The SDKÚ will be led into the March elections by its chairman, Mikuláš Dzurinda, who is currently serving as Foreign Affairs Minister, followed by Finance Minister Ivan Mikloš, Justice Minister Lucia Žitňanská, and the current head of the party’s parliamentary caucus, Jozef Mikuš. Education Minister Eugen Jurzyca has slot 8 on the SDKÚ list and Pavol Frešo, the president of the Bratislava regional government, is listed in ninth place.

The presidium of the largest opposition party, Smer, approved its final candidate list on December 7.

“There are no surprises on the candidate list,” Smer leader Robert Fico said after the meeting of the presidium, as quoted by the TASR newswire.

Fico will head Smer’s slate, followed by deputy chairmen Pavol Paška, Robert Kaliňák, Marek Maďarič, Dušan Čaplovič, and Peter Kažimír. Former ministers Ján Počiatek and Richard Raši from the 2006-2010 government are also in the top ten on Smer’s list.



SaS to run a judge



The candidate list of Freedom and Solidarity (SaS), which was originally part of the four-party centre-right ruling coalition that took the reins of government in 2010, will be led by party chairman Richard Sulík, followed by the party’s four ministers: Culture Minister Daniel Krajcer, Economy Minister Juraj Miškov, former defence minister Ľubomír Galko and Labour Minister Jozef Mihál.

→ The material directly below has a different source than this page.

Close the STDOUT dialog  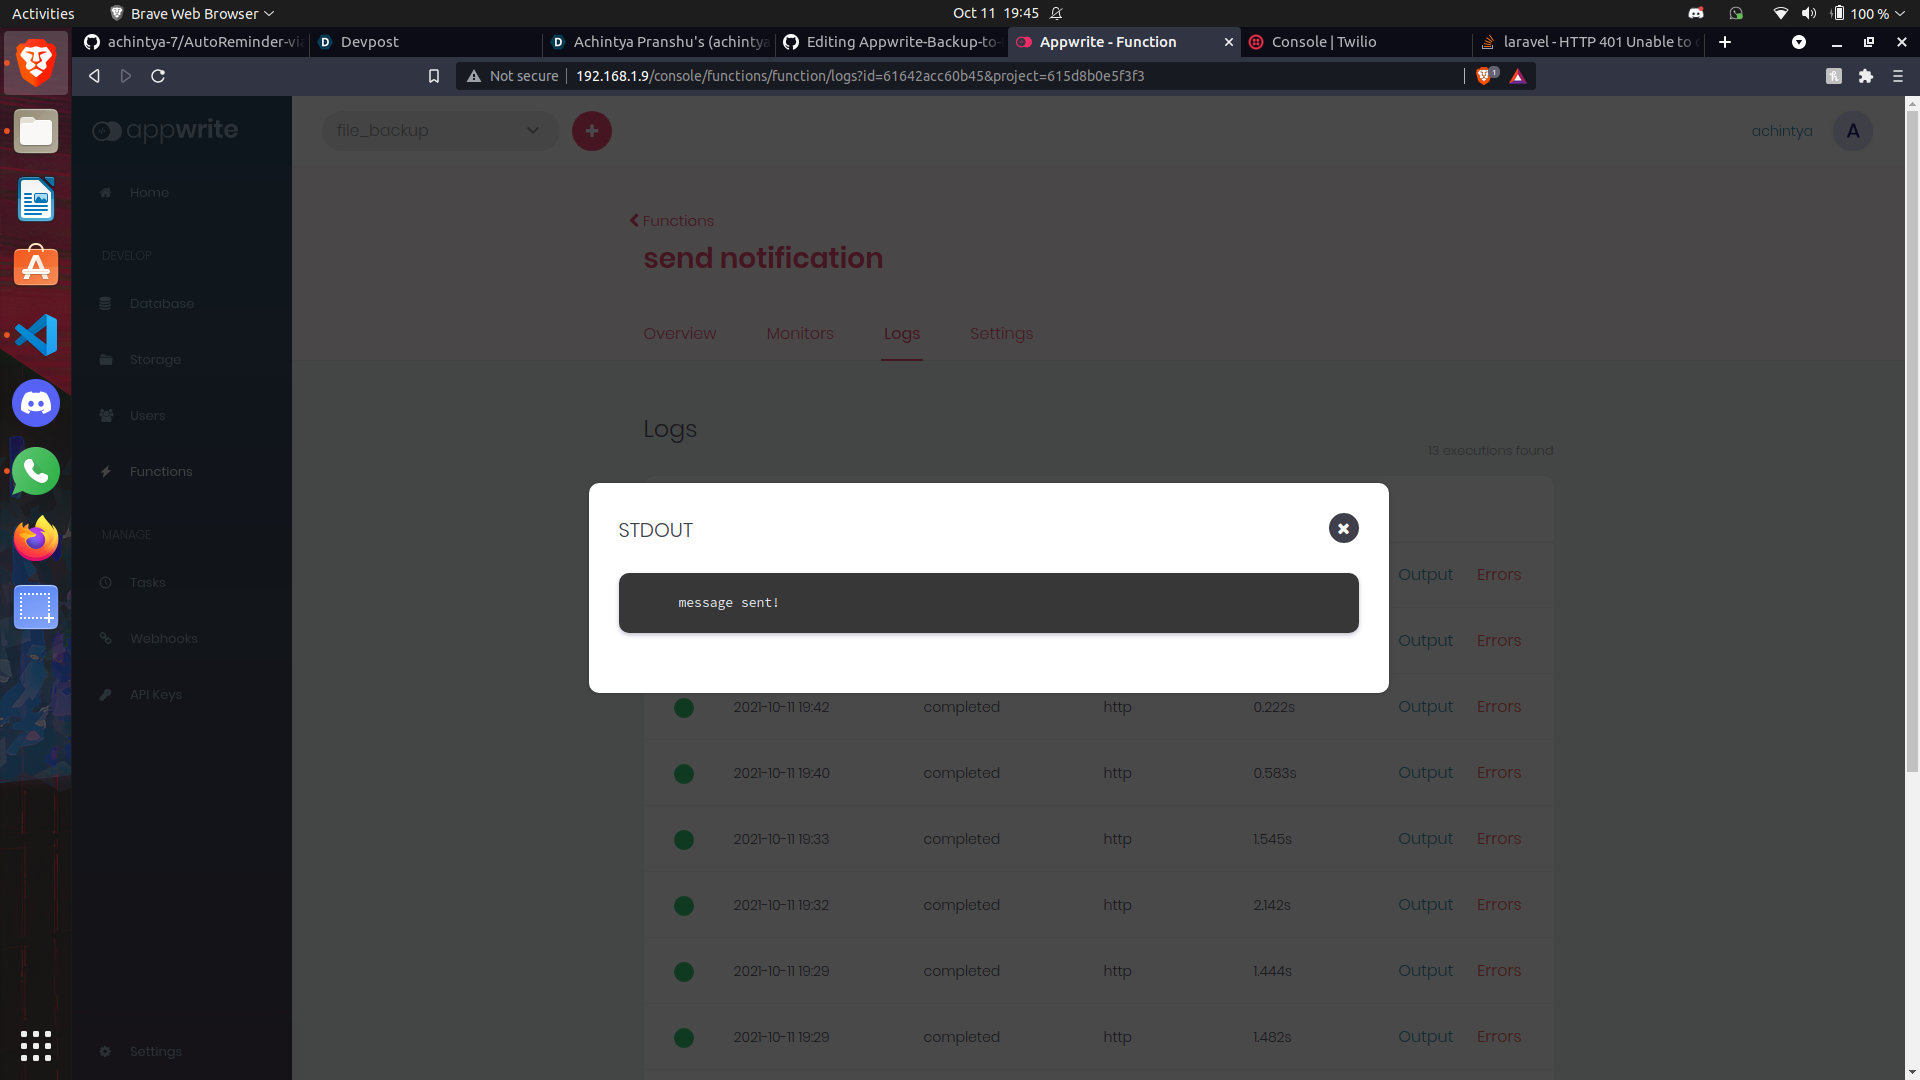tap(1343, 528)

The party’s candidate list will also feature Peter Osuský, a former member of the Civic Conservative Party (OKS) who refused to back changes to the eurozone bailout mechanism along with MPs from SaS, leading to the fall of the Radičová government.

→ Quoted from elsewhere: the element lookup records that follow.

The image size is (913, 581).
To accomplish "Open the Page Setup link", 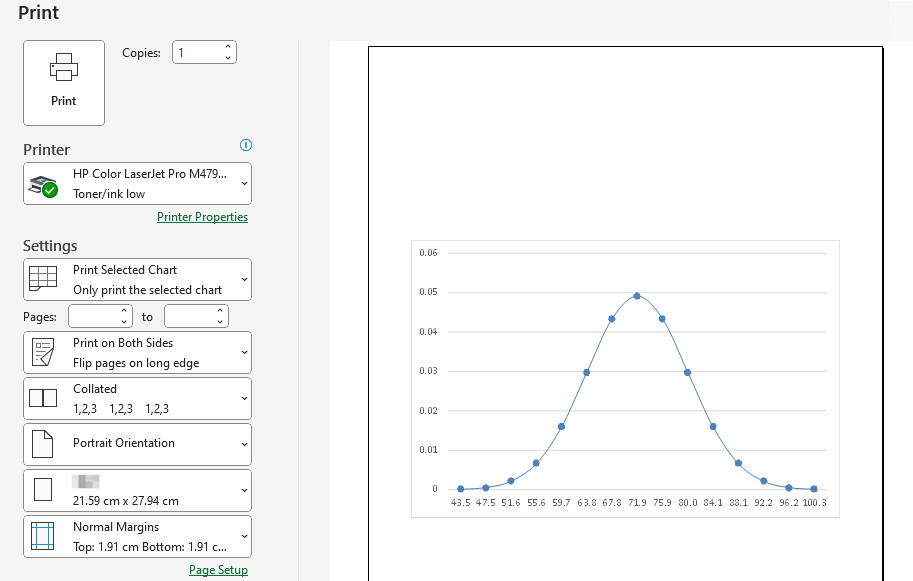I will coord(218,570).
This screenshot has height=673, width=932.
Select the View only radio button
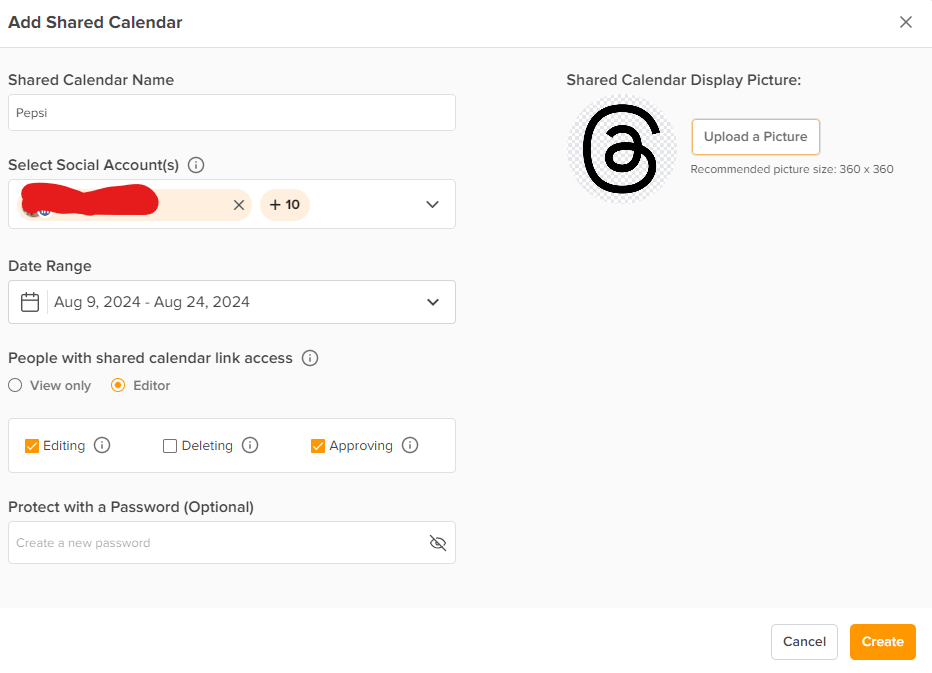(x=15, y=385)
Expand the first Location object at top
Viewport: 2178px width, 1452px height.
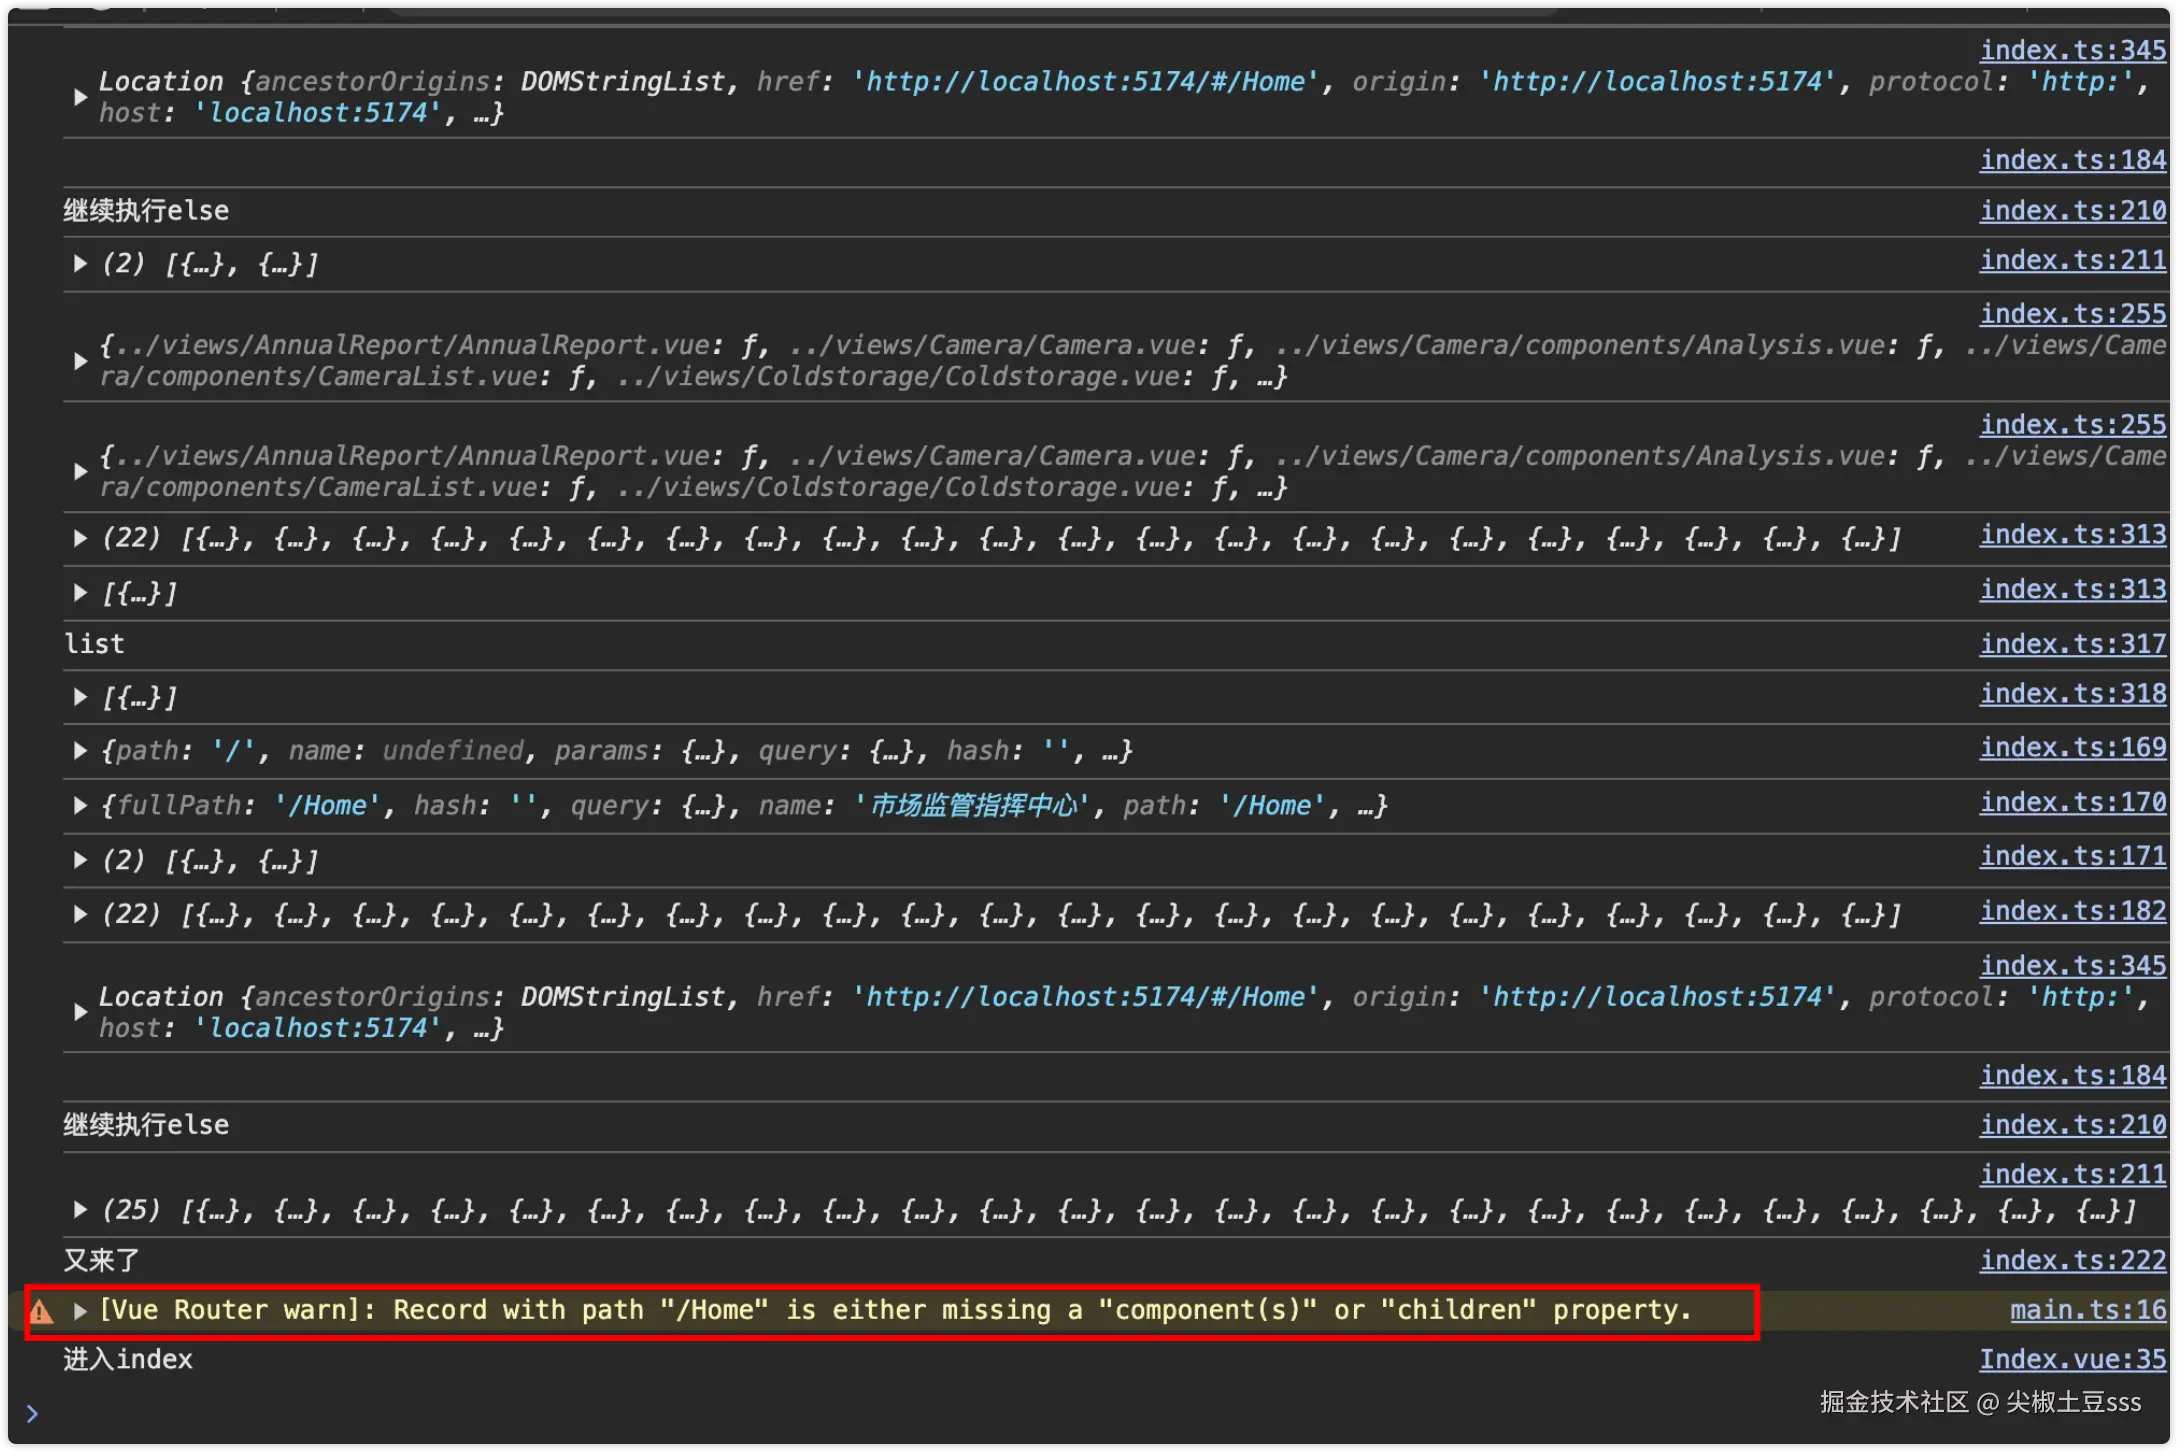click(x=80, y=97)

A surprising name on the SaS candidate list is Peter Paluda, a judge who said he is not planning to give up his seat on the bench, adding that he “cannot afford to” as reported by the Sme daily.



Mečiar might quit



The March 2012 elections could also mean the departure from politics of former prime minister Vladimír Mečiar, the leader of the Movement for a Democratic Slovakia (HZDS).

“If we don’t succeed in the elections, that is if we don’t receive at least 5 percent, I personally and all members of the party board will quit on March 11 [one day after the elections],” Mečiar stated, as quoted by the Sme daily, while adding that this would not mean the end of the HZDS, which he called “the biggest party in Slovakia”.

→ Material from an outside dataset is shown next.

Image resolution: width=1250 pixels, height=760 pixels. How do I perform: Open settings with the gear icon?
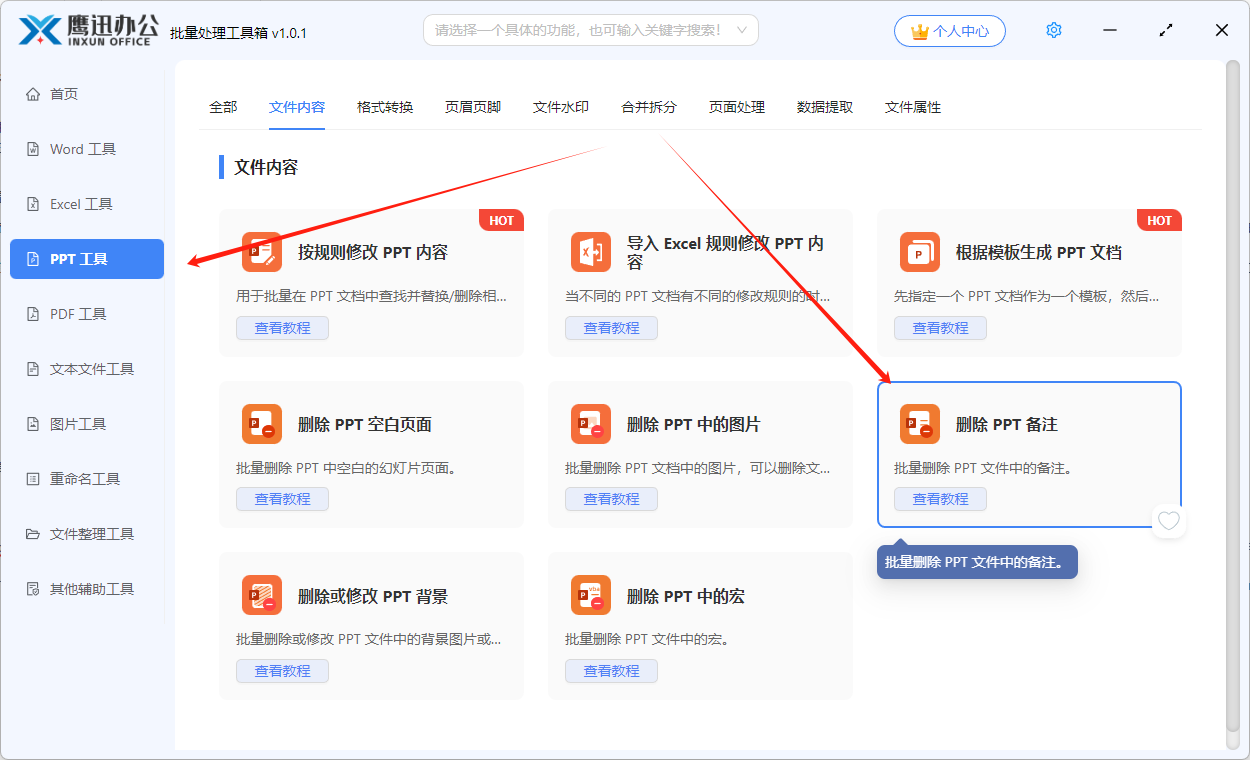coord(1053,31)
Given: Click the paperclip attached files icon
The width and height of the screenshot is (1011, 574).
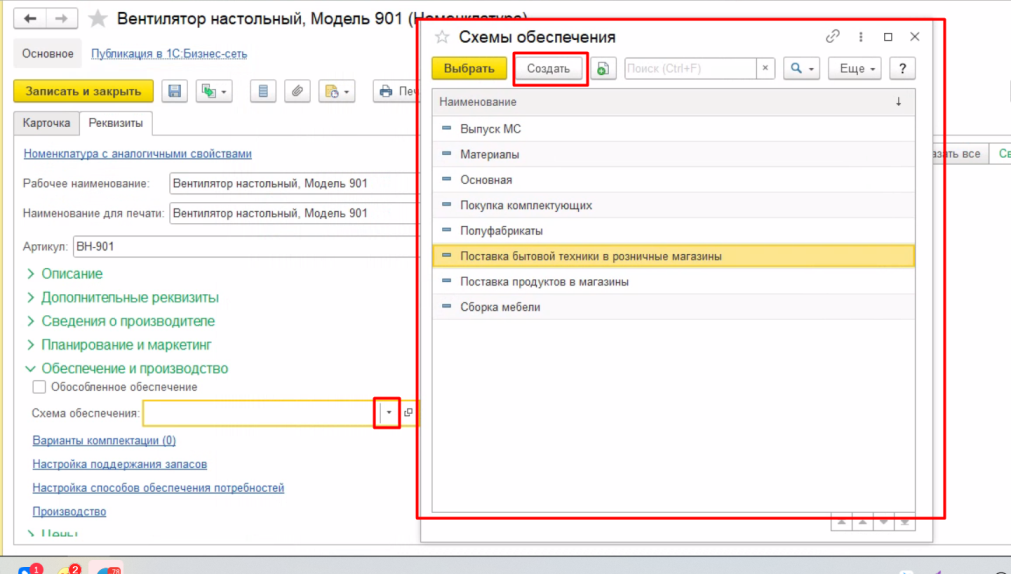Looking at the screenshot, I should (x=296, y=91).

The HZDS did not make it to parliament in 2010 because it failed to cross the 5-percent threshold needed to win seats. Since then it has been considered a marginal player in Slovak politics.

Several other marginalised politicians, such as those within the OKS and the Conservative Democrats of Slovakia (KDS) will take their chances as candidates on lists of other parties such as the slate prepared by Igor Matovič’s Ordinary People and Independent Personalities party.

A newly-emerging element in Slovak politics in recent weeks is the 99-percent movement, which registered as a political party on December 7 but had already flooded Slovak towns with billboards promoting 99-percent slogans drawn from the Occupy Wall Street movement that started in the US.



The party said it will run ‘civic candidates’ on its slate and their exact order will be determined by an internet vote just before the deadline for official submission of the list. Publicly-known names associated with the 99-percent movement include leftist activist Eduard Chmelár, a former director of the Slovak National Theatre’s ballet section, Mário Radačovský, and environmentalist Juraj Mesík. One of the main financial sponsors of the movement is businessman Ivan Weiss who was also behind the ‘new’ Party of Democratic Left (SDĽ) that emerged soon before the 2010 elections, Sme reported.

Political analysts do not view the chances of the 99-percent movement in the March elections very optimistically.

“Time is too short for new parties to establish themselves,” political analyst Miroslav Kusý told The Slovak Spectator. “That applies to this [99-percent] party, which is unable to come up with anything that would address the voters other than populist slogans.”